This is the fourth series overall set in Robin Hobb’s Elderlings world, and the second that takes place in the Rain Wilds, with the liveships and dragons, after The Liveship Traders. I continue to be very, very glad I gave her another chance as an author. I loved revisiting this world and seeing characters from Liveship again, but here we get an all-new set of characters to follow for four books, including a dragon POV! Please do not read further if you haven’t read The Liveship Traders yet, as there will be spoilers for that series. Unless you don’t care about spoilers, in which case, go for it.
After the events of The Liveship Traders, in which dragons came back to the world, and The Tawny Man trilogy, in which the dragon Tintaglia received a mate, a dragon who had been buried in the ice slumbering for perhaps thousands of years, the dragons in this book are not in for sunshine and rainbows. Because the serpents were so old when they cocooned, and because it was so late in the year, all of the surviving dragons that hatch (and there aren’t many) are essentially disabled, some physically, some mentally, some both. The people of the Rain Wilds, due to their bargain with Tintaglia, must care for these dragons as they can’t care for themselves. The situation soon proves itself untenable, especially since Tintaglia seems to have abandoned the hatchlings for the company of her new mate. Soon a plan is struck to journey up the Rain Wilds river in search of a lost Elderling city that provides hope for both human and dragon. Along the way, the crotchety, arrogant dragons clash with their carers, who in most cases were only sent on the mission because they are those most touched by the Rain Wilds, and thus undesirable. So basically this is a story about outcasts caring for misfits, and what happens after. I very much think it could be lovely.

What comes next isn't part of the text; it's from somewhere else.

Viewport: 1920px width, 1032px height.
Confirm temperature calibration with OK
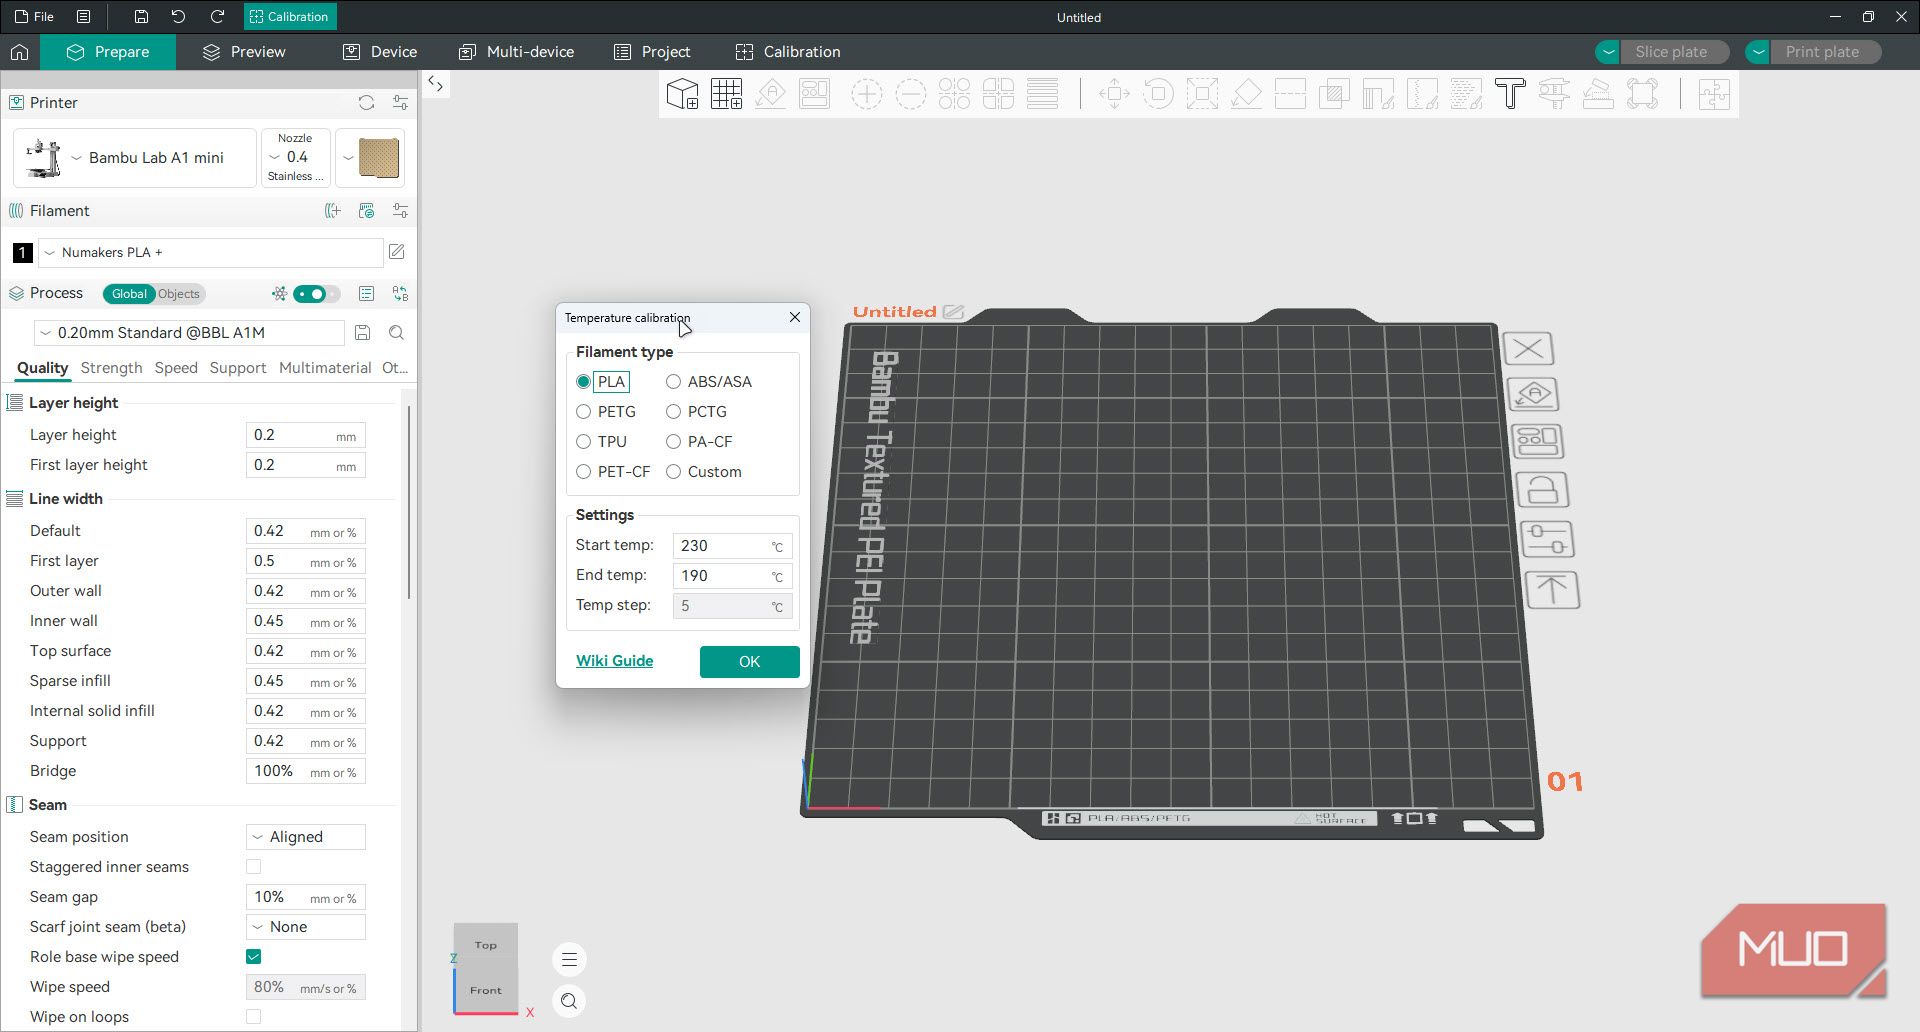pos(750,662)

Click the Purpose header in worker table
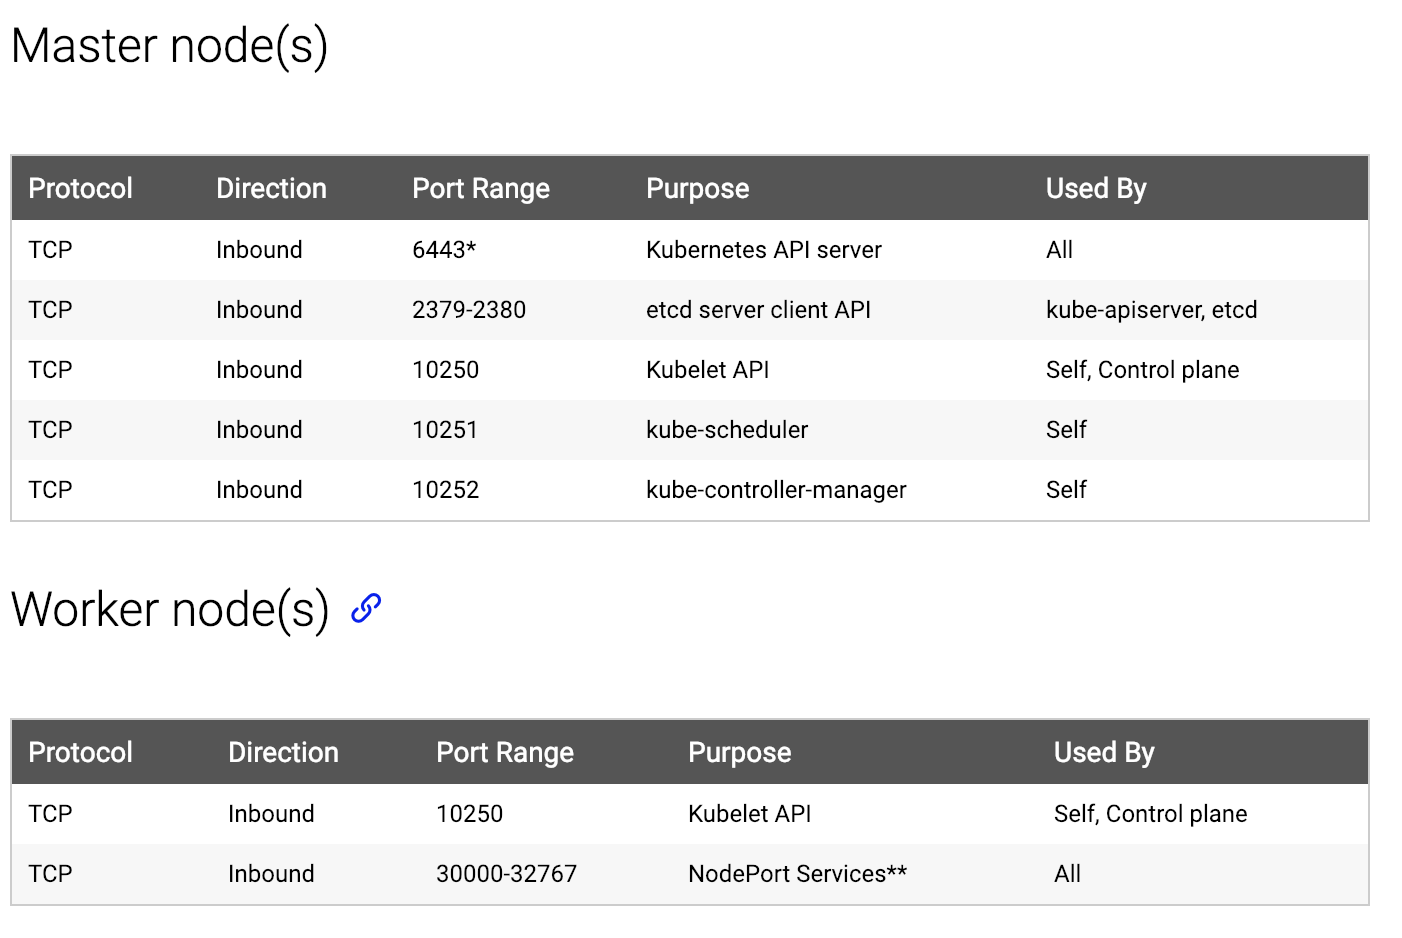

Four stars is sort of a tentative rating, because this is really part one of two, and I have yet to read two. Hobb initially intended books one and two of this series to be one book (this happened for three and four as well). What was here, I liked (though I very much wish I had access to the British narrator, Saskia Butler, instead of the American one, Anne Flosnik) but it is undeniably not a full story arc, and I left the book feeling somewhat dissatisfied. Hobb continues to excel at creating characters who are very hateable, and at creating long, satisfying narrative arcs for her characters. Since this book stops midway through the first story arc, I feel like I can’t rate it properly, since I don’t know what exactly it’s building up to. I’ve got book two, Dragon Haven, set for the first week of March, so it won’t be too long of a wait, and then I can properly judge this one as well.